- Task brief: In the entries that follow, which lines hold the string "computer"? List them.

Stored items from a collection
Content starts
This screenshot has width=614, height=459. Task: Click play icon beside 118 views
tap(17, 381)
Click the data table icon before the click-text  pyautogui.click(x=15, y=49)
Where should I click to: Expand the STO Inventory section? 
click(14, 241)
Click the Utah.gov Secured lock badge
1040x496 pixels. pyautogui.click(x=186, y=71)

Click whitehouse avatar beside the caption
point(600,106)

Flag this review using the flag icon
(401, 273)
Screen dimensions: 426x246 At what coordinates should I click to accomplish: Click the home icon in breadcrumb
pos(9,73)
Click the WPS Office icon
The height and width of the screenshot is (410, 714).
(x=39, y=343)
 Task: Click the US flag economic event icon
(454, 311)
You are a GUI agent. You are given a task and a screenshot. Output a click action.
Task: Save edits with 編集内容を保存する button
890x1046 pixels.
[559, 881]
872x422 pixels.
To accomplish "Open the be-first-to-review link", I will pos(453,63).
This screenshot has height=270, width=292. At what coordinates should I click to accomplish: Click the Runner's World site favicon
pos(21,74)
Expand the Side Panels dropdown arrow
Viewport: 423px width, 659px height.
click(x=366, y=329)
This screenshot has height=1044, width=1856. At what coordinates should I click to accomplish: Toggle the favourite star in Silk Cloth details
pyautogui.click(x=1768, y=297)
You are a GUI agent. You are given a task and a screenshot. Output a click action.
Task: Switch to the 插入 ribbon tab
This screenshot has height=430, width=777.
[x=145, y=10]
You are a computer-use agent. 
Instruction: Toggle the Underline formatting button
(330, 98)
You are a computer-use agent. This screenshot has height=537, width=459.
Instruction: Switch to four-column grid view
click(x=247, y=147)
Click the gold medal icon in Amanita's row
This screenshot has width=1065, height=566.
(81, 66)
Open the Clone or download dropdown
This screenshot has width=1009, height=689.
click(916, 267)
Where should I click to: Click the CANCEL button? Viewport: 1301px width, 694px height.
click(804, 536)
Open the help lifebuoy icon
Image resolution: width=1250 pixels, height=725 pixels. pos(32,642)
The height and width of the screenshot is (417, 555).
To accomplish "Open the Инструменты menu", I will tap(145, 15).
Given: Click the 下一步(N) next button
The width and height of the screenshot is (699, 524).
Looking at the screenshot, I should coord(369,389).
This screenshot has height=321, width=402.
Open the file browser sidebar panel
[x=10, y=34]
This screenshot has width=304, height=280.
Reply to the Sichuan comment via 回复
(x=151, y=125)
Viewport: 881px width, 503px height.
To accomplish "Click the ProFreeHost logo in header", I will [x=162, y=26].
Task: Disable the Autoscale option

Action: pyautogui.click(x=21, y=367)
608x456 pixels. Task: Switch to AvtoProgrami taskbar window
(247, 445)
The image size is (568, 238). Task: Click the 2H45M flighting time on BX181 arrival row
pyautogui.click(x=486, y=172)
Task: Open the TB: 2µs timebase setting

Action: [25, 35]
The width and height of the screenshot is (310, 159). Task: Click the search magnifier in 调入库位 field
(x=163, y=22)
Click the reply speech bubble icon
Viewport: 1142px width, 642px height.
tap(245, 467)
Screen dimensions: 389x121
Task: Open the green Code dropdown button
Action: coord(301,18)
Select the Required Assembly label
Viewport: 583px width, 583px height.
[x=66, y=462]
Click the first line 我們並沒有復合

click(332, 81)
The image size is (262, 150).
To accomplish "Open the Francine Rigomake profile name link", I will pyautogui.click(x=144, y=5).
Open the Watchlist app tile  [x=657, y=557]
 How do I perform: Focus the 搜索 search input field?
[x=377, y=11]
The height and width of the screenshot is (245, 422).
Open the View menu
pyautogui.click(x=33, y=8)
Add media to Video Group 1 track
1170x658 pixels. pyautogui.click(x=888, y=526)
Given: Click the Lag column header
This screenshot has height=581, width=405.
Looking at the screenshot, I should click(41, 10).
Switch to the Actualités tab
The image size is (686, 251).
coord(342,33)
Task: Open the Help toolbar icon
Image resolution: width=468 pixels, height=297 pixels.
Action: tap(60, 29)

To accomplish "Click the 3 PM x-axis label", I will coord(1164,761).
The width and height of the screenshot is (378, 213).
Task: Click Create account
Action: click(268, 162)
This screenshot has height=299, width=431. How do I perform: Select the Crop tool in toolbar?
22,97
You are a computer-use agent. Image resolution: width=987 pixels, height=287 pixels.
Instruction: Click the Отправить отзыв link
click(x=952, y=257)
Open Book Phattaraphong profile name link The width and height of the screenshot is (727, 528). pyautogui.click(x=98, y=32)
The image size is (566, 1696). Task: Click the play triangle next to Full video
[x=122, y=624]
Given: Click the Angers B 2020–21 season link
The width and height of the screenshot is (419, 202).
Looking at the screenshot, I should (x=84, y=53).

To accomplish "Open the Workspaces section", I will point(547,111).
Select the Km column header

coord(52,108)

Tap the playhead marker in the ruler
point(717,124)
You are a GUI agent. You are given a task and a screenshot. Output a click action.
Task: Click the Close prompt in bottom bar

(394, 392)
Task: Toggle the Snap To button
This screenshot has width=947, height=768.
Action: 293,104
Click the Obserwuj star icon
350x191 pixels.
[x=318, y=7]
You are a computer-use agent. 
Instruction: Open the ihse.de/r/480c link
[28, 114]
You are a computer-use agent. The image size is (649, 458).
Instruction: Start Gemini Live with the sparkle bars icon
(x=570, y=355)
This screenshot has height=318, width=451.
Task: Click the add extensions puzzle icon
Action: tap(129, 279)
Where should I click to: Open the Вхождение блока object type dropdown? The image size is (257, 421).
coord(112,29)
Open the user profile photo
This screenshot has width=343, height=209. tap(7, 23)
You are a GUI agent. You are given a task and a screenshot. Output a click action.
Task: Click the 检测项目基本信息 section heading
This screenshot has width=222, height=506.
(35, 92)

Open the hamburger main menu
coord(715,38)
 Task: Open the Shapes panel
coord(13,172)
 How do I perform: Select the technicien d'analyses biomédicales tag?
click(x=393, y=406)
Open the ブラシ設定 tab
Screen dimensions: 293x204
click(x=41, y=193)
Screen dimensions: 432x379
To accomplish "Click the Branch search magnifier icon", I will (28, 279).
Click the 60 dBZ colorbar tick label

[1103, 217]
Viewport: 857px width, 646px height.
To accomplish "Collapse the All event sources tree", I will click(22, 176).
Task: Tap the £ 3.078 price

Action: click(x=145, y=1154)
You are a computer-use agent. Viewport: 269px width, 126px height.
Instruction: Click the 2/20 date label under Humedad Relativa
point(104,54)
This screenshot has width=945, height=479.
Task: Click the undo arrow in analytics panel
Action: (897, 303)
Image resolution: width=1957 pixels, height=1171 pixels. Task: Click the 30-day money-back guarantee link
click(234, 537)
Content ends
- Result for this task:
You are a computer-use agent. 
You are a computer-use agent. This screenshot has height=537, width=459.
You are a computer-use agent. Image resolution: width=987 pixels, height=287 pixels.
You are a computer-use agent. 
You are a computer-use agent. The image size is (649, 458).
You are a computer-use agent. Viewport: 269px width, 126px height.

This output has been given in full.